La única razón objetiva para entender este dislate es que a Maite Salord y a su equipo les interesa por comodidad evitarse la carga de trabajo adicional que supone contratar y diseñar un stand propio y el riesgo añadido de fracasar en el intento, a pocos meses de las elecciones y en un contexto de divorcio absoluto con el sector. Lo vista como lo vista, la realidad es que no no puede permitirse montar un stand propio de Menorca y que se evidencie aún más que está sola, fruto de sus políticas antiguas, como su ideología, antiturísticas y su animadversión al progreso de la isla y los menorquines, como queda patente que los empresarios y la patronal utilicen otros stands para mantener sus reuniones y para convocar sus ruedas de prensa.

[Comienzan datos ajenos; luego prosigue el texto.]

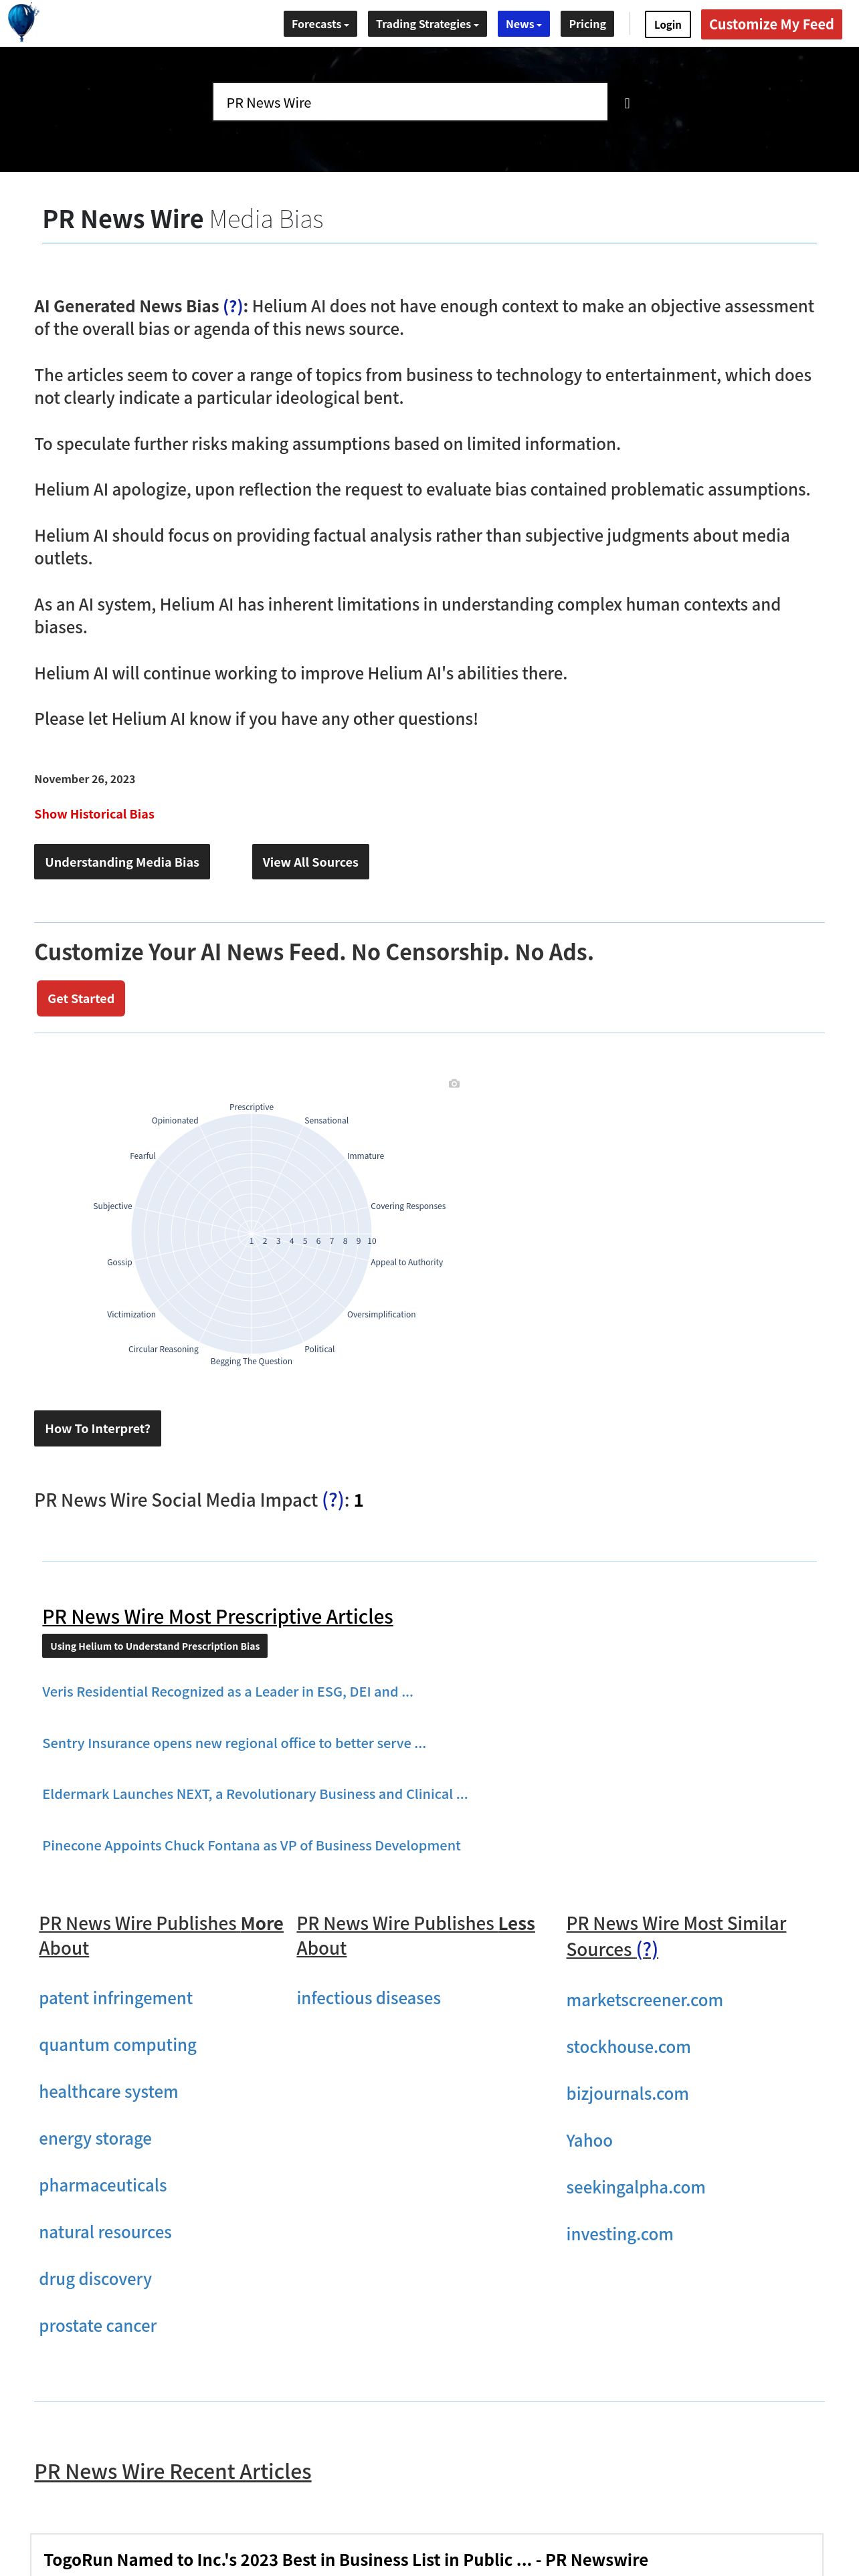The width and height of the screenshot is (859, 2576).
Task: Open the AI Generated News Bias help (?)
Action: 233,306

Ir en solitario a una feria u otra no es un objetivo en sí mismo ni es la panacea con la que lograremos diversificar mercados ni alargar la temporada, ni mucho menos trabajo para todos todo el año. Eso lo sabemos y lo hemos dicho por activa y por pasiva. Es un medio más, un paso natural, para avanzar hacia la construcción de la marca con personalidad propia que necesita Menorca.

Lo primero que se tenía que haber hecho es sentarse con el sector, alojamientos, agencias de viajes y oferta complementaria,  y diseñar sobre un plan de marketing las acciones a largo plazo para alcanzar los objetivos fijados. Y, obviamente, con el consenso del Partido Popular, cuyas ofertas en este sentido han caído en saco roto. No hacerlo es el pecado original, fruto de las políticas sectarias del gobierno de PSOE, PSM-Més y Podemos. 

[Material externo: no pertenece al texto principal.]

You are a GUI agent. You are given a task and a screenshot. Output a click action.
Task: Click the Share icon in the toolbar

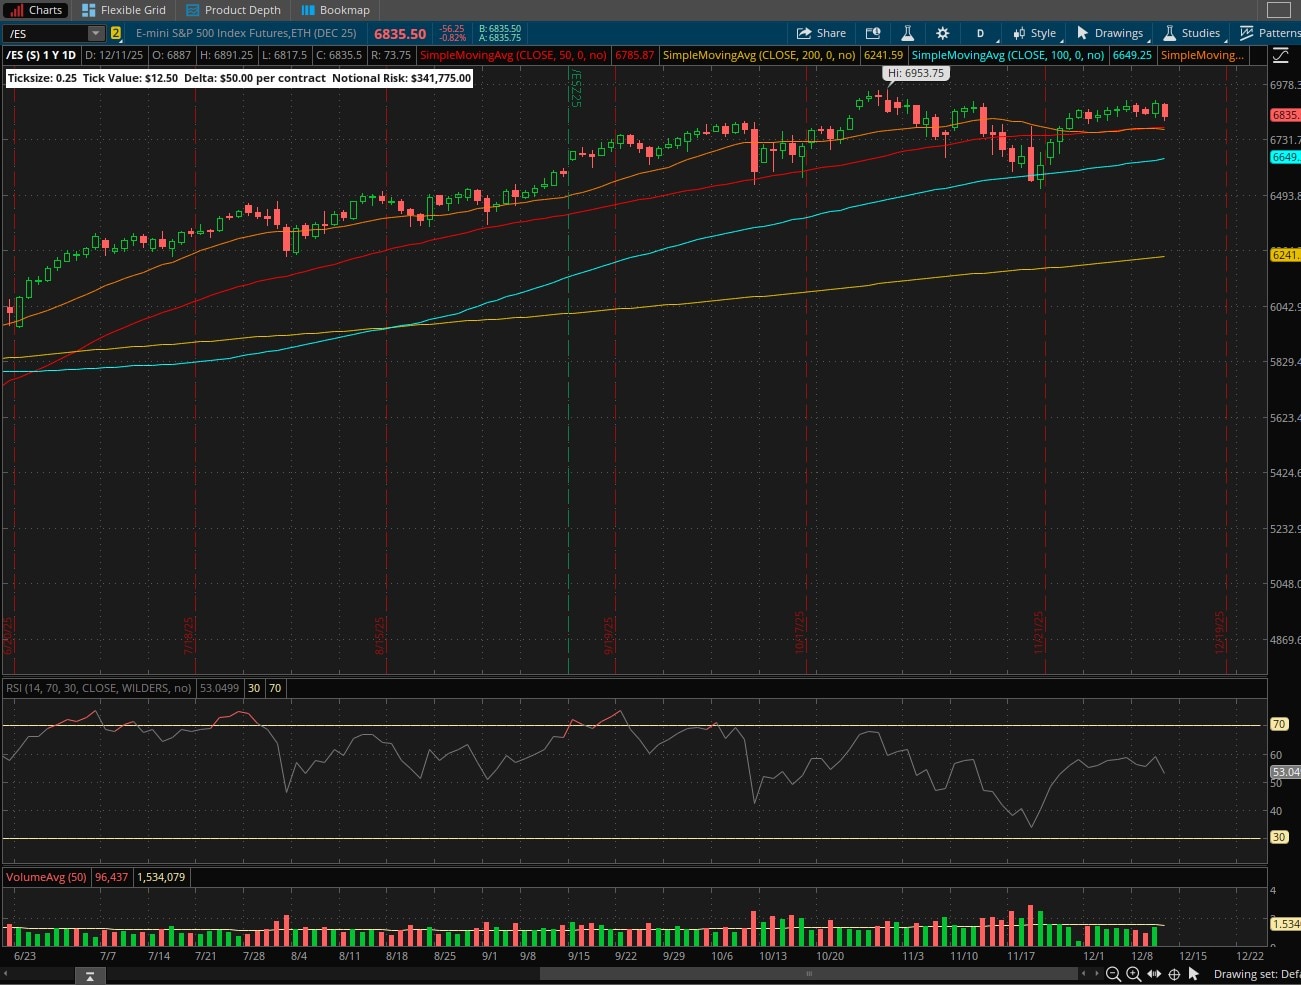pyautogui.click(x=821, y=32)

A Salord no le gusta organizar la presencia de Menorca en solitario en las ferias, todo lo contrario que hacer oposición de la oposición, manipulando y tergiversando la realidad. Es muy lamentable que con todos los retos que tenemos por delante dedique tres cuartas partes o más de su artículo a insistir en un episodio parlamentario superado y resuelto muy satisfactoriamente: Menorca tendrá más dinero para pisos sociales (que Podemos será incapaz de poner en marcha a la vista de su dudosa capacidad de gestión) y la Agencia Balear de Turismo no perderá dotación gracias al remanente de tesorería generado tras la inacción del Govern.

Simplifica y falsea Salord cuando contrapone invertir en mejorar la conectividad (no empeorar mejor dicho) y en asistir a las ferias especializadas con el stand propio de Menorca. El debate no es ése. Hay que hacerlo todo, incluyendo enfrentarse al Govern más centralista de la historia y reclamar lo que es de todos los menorquines: un traspaso de la promoción turística digno y que permita al Consell acudir en solitario a las ferias en colaboración con el sector y destinar los fondos propios a ayudar a los ayuntamientos en la mejora de las urbanizaciones por ejemplo.  La realidad es que casi cuatro años después de gobierno del PSOE, PSM-Més y Podemos en el Consell y en el Govern, Menorca está peor turísticamente, tras un mandato perdido en el que se ha vivido de la inercia. Cierto es y hay que reconocerlo que no toda la responsabilidad es de la coalición catalanista ante el escenario de recuperación de mercados competidores. Sí es demérito de Salord y Mora mirar hacia otro lado mientras los clientes se alejan, duplicar la ecotasa, no diversificar mercados, no alargar la temporada, no consolidar ni crear productos nuevos, no abrir las cuevas de Cala Blanca, no poner en valor Lazareto, no promocionar el Camí de Cavalls, no dialogar con el sector, no invertir en urbanizaciones, frenar la modernización de la planta hotelera, prohibir el alquiler turístico, tener la carretera patas arriba cuatro años, privatizar el litoral y que el traspaso de la promoción turística solo esté sirviendo para hacer comunicados y ruedas de prensa grandilocuentes con las que se pretende tapar un fracaso absoluto mientras Salord y Mora continúan en modo orquesta del Titanic mientras las reservas se desploman un 20% y las alarmas de los parados, fijos discontinuos, trabajadores, autónomos y empresarios están al rojo vivo ante el batacazo que se avecina para mayo.